Re: [PATCH v6 1/3] perf: add PERF_RECORD_NAMESPACES to include namespaces related info

From: Hari Bathini
Date: Sun Feb 19 2017 - 23:12:20 EST


Hi Peter,


On Thursday 16 February 2017 03:58 PM, Peter Zijlstra wrote:
On Wed, Feb 08, 2017 at 02:01:24PM +0530, Hari Bathini wrote:
With the advert of container technologies like docker, that depend
on namespaces for isolation, there is a need for tracing support for
namespaces. This patch introduces new PERF_RECORD_NAMESPACES event
for tracing based on namespaces related info. This event records
the device and inode numbers for every namespace of all processes.

While device number is same for all namespaces currently, that may
'While device numbers are the same ..." ?

change in future, to avoid the need for a namespace of namespaces.
Unfinished sentence

Unnecessary comma spoiled the sentence, I guess.

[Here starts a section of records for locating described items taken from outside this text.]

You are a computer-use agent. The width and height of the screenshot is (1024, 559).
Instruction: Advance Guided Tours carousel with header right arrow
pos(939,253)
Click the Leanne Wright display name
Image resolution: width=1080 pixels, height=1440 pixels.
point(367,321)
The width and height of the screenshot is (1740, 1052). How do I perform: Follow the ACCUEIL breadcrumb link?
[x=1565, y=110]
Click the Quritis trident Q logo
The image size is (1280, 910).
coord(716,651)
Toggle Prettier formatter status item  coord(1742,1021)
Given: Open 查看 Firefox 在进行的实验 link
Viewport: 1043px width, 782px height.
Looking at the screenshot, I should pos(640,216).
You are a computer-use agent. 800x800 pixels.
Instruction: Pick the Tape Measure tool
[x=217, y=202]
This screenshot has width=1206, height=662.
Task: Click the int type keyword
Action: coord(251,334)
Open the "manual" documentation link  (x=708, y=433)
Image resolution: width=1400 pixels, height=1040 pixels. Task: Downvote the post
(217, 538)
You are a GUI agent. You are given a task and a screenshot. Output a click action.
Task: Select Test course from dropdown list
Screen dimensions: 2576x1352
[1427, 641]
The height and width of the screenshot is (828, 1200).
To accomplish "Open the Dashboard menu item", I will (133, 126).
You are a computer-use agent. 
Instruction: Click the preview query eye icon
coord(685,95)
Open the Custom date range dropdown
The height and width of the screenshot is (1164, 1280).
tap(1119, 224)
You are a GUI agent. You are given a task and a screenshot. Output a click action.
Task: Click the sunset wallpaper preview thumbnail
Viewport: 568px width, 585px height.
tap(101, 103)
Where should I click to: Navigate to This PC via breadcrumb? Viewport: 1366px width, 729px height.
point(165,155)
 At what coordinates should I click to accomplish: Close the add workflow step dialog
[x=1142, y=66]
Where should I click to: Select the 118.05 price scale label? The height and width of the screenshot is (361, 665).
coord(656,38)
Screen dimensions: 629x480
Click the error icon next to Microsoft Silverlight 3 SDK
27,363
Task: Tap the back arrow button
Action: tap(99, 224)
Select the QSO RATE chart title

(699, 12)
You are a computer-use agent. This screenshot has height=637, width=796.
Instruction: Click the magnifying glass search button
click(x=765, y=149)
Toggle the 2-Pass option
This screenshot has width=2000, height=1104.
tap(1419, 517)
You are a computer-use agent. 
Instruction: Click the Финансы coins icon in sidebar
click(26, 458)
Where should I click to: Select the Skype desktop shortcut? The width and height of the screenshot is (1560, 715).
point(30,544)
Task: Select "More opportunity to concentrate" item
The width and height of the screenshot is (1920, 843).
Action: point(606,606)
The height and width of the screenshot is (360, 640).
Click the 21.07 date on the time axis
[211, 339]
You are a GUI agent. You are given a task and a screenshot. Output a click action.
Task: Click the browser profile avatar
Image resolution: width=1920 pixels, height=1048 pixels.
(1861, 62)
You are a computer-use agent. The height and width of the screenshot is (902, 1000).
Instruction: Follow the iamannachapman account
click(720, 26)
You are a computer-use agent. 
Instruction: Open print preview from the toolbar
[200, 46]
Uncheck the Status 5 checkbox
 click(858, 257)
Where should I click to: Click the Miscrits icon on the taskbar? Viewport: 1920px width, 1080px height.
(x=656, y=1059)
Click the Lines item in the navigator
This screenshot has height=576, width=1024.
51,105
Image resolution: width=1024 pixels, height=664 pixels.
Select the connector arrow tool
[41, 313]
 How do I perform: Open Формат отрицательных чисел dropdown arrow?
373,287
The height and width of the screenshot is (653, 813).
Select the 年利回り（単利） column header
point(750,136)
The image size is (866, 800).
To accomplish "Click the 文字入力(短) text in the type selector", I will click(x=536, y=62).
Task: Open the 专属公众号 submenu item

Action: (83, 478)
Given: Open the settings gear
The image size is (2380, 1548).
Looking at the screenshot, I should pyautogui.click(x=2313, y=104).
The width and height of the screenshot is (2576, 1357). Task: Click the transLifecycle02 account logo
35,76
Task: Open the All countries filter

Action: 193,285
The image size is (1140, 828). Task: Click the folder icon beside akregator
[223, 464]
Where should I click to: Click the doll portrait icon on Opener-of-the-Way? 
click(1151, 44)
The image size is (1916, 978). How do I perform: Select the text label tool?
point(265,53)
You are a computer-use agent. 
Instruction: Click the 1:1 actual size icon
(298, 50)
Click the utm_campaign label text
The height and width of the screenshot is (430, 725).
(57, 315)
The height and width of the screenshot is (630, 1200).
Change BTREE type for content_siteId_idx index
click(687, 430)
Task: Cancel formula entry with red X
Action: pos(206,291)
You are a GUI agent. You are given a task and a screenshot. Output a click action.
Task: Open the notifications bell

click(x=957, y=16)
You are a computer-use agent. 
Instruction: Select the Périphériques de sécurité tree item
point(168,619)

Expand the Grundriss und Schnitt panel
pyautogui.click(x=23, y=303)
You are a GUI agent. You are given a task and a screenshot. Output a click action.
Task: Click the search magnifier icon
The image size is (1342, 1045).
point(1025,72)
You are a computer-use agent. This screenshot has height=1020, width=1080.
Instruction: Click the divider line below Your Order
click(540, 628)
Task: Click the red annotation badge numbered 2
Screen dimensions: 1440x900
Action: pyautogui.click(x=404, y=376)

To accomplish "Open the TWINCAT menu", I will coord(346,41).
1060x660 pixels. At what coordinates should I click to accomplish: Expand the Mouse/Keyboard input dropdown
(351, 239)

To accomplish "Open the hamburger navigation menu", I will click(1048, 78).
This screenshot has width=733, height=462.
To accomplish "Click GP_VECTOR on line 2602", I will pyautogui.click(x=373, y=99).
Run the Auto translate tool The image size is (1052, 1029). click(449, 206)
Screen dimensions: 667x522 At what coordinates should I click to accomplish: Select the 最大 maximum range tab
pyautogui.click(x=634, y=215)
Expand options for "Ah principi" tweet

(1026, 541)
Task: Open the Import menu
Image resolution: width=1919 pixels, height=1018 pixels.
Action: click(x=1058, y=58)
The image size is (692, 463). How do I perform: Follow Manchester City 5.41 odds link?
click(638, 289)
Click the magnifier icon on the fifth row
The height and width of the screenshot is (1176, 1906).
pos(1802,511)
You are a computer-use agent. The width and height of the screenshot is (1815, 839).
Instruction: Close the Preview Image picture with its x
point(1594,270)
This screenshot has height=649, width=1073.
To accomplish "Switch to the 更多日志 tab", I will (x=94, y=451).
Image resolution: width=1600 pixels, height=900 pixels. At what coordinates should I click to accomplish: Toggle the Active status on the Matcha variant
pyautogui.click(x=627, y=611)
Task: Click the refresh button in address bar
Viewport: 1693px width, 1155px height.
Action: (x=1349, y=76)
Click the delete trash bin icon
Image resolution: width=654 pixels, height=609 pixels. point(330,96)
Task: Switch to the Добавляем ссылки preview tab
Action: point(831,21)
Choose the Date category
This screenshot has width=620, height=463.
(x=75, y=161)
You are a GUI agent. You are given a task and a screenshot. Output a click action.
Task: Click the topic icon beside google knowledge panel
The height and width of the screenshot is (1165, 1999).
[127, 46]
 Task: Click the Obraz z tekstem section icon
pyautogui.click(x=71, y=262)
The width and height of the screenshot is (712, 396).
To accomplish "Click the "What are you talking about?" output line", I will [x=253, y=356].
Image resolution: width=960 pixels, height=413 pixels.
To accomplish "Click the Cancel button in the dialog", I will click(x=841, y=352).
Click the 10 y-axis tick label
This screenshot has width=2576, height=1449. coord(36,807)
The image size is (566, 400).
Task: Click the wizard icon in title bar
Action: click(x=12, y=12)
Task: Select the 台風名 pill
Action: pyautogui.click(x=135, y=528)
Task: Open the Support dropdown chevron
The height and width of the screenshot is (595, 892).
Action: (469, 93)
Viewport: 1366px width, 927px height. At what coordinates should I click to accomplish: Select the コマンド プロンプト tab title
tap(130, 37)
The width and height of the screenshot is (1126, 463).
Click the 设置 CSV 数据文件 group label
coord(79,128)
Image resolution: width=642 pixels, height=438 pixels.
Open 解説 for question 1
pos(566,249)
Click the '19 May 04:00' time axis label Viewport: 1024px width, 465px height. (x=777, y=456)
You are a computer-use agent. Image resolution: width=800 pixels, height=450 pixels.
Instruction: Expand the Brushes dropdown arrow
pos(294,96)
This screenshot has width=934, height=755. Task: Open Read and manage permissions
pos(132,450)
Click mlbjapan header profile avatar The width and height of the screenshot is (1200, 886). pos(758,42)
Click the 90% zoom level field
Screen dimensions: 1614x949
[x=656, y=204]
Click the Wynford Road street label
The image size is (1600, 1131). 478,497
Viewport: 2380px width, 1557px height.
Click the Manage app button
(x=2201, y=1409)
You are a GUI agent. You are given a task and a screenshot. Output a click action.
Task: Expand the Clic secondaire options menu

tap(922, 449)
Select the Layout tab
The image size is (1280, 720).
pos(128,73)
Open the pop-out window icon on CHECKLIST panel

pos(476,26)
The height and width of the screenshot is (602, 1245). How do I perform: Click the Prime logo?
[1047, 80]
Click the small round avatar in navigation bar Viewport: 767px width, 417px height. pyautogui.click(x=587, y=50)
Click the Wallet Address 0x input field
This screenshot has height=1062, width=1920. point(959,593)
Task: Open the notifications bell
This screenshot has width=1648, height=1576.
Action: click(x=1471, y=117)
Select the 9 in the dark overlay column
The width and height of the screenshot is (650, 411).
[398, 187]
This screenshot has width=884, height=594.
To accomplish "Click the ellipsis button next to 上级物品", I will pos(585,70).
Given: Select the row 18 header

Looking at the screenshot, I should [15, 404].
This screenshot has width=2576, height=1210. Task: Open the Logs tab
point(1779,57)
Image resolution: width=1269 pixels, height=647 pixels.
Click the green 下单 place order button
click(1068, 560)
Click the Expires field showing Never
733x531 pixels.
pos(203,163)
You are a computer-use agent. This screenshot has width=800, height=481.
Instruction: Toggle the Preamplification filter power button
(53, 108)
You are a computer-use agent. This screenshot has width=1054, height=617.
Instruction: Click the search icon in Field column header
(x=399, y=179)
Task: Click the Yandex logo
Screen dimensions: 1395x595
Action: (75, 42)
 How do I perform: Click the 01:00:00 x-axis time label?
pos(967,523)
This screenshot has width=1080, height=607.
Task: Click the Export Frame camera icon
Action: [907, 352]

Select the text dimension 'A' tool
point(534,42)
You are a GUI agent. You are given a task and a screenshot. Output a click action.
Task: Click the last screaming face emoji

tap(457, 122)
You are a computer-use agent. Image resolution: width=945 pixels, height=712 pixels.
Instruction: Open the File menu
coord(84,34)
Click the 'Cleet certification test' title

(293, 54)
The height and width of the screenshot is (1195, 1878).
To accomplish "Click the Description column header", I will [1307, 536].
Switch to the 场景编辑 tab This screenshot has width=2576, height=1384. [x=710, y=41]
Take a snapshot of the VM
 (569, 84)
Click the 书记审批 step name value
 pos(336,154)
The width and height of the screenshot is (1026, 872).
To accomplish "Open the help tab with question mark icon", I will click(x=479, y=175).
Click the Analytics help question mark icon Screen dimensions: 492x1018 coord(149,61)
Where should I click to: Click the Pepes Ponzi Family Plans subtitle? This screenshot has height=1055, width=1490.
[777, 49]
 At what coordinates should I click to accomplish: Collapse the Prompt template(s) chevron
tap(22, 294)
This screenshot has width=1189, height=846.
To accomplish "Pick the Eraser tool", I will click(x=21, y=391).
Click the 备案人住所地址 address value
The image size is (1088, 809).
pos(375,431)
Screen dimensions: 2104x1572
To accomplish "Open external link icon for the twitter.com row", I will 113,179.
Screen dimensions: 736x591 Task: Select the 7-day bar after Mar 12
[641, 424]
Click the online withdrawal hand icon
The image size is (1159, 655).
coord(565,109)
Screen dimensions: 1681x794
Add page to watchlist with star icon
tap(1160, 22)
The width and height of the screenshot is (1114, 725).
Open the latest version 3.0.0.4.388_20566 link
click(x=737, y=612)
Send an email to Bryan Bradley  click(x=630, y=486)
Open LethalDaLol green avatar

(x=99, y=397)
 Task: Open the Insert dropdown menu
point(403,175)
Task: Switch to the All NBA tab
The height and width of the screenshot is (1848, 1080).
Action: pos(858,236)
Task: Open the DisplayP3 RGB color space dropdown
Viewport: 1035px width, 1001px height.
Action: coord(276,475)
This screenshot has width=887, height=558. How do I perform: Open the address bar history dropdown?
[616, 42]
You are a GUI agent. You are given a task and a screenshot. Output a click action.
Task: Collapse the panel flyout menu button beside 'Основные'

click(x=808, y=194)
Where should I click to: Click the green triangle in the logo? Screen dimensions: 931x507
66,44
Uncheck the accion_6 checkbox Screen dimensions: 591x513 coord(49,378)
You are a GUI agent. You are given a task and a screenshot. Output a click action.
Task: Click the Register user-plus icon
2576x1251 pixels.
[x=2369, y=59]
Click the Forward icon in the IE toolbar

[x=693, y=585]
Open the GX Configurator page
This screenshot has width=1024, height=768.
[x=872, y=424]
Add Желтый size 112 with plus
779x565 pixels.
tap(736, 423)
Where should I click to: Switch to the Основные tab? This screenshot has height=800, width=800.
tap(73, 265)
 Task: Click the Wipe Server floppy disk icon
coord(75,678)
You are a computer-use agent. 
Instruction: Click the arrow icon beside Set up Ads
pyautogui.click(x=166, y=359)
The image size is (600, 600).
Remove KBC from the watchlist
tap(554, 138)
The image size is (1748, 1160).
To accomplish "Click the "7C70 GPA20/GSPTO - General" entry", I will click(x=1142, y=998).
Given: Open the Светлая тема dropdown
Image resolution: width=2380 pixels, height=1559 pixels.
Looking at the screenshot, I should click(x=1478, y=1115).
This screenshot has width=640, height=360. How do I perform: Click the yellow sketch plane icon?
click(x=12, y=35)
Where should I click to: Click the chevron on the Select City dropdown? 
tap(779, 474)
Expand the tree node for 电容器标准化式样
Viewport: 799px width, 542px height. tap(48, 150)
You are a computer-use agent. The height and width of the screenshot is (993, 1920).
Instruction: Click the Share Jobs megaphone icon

Recording device number along with inode number will take care of such
scenario.
More words on why this is so? Because I've no clue.

This should have read:

"Each namespace has a combination of device and inode numbers. Though
every namespace has the same device number currently, that may change
in future to avoid the need for a namespace of namespaces. Considering
such possibility, record both device and inode numbers separately for
each namespace."

Will update changelog accordingly..

@@ -6584,6 +6590,135 @@ void perf_event_comm(struct task_struct *task, bool exec)
}
/*
+ * namespaces tracking
+ */
+
+struct namespaces_event_id {
+ struct perf_event_header header;
+
+ u32 pid;
+ u32 tid;
+ u32 nr_namespaces;
+ struct perf_ns_link_info link_info[NAMESPACES_MAX];
+};
Contains the same hole and makes the record depend on architecture
alignment requirements.

Ugh! Let me change nr_namespaces type to u64 and also drop name field
in perf_ns_link_info struct.

+static void perf_fill_ns_link_info(struct perf_ns_link_info *ns_link_info,
+ struct task_struct *task,
+ const struct proc_ns_operations *ns_ops)
+{
+ struct path ns_path;
+ struct inode *ns_inode;
+ void *error;
+
+ error = ns_get_path(&ns_path, task, ns_ops);
+ if (!error) {
+ snprintf(ns_link_info->name, NS_NAME_SIZE,
+ "%s", ns_path.dentry->d_iname);
+
+ ns_inode = ns_path.dentry->d_inode;
+ ns_link_info->dev = new_encode_dev(ns_inode->i_sb->s_dev);
+ ns_link_info->ino = ns_inode->i_ino;
+ }
+}
+
+static void perf_event_namespaces_output(struct perf_event *event,
+ void *data)
+{
+ struct perf_namespaces_event *namespaces_event = data;
+ struct perf_output_handle handle;
+ struct perf_sample_data sample;
+ struct namespaces_event_id *ei;
+ struct task_struct *task = namespaces_event->task;
+ int ret;
+
+ if (!perf_event_namespaces_match(event))
+ return;
+
+ ei = &namespaces_event->event_id;
+ perf_event_header__init_id(&ei->header, &sample, event);
+ ret = perf_output_begin(&handle, event, ei->header.size);
+ if (ret)
+ return;
+
+ ei->pid = perf_event_pid(event, task);
+ ei->tid = perf_event_tid(event, task);
+
+ ei->nr_namespaces = NAMESPACES_MAX;
+
+ perf_fill_ns_link_info(&ei->link_info[MNT_NS_INDEX],
+ task, &mntns_operations);
+
+#ifdef CONFIG_USER_NS
+ perf_fill_ns_link_info(&ei->link_info[USER_NS_INDEX],
+ task, &userns_operations);
+#endif
+#ifdef CONFIG_NET_NS
+ perf_fill_ns_link_info(&ei->link_info[NET_NS_INDEX],
+ task, &netns_operations);
+#endif
+#ifdef CONFIG_UTS_NS
+ perf_fill_ns_link_info(&ei->link_info[UTS_NS_INDEX],
+ task, &utsns_operations);
+#endif
+#ifdef CONFIG_IPC_NS
+ perf_fill_ns_link_info(&ei->link_info[IPC_NS_INDEX],
+ task, &ipcns_operations);
+#endif
+#ifdef CONFIG_PID_NS
+ perf_fill_ns_link_info(&ei->link_info[PID_NS_INDEX],
+ task, &pidns_operations);
+#endif
+#ifdef CONFIG_CGROUPS
+ perf_fill_ns_link_info(&ei->link_info[CGROUP_NS_INDEX],
+ task, &cgroupns_operations);
+#endif
Two points here, since you've given these thingies a string identifier,
do you still need to rely on their positional index? If not, you could
generate smaller events if we lack some of these CONFIG knobs.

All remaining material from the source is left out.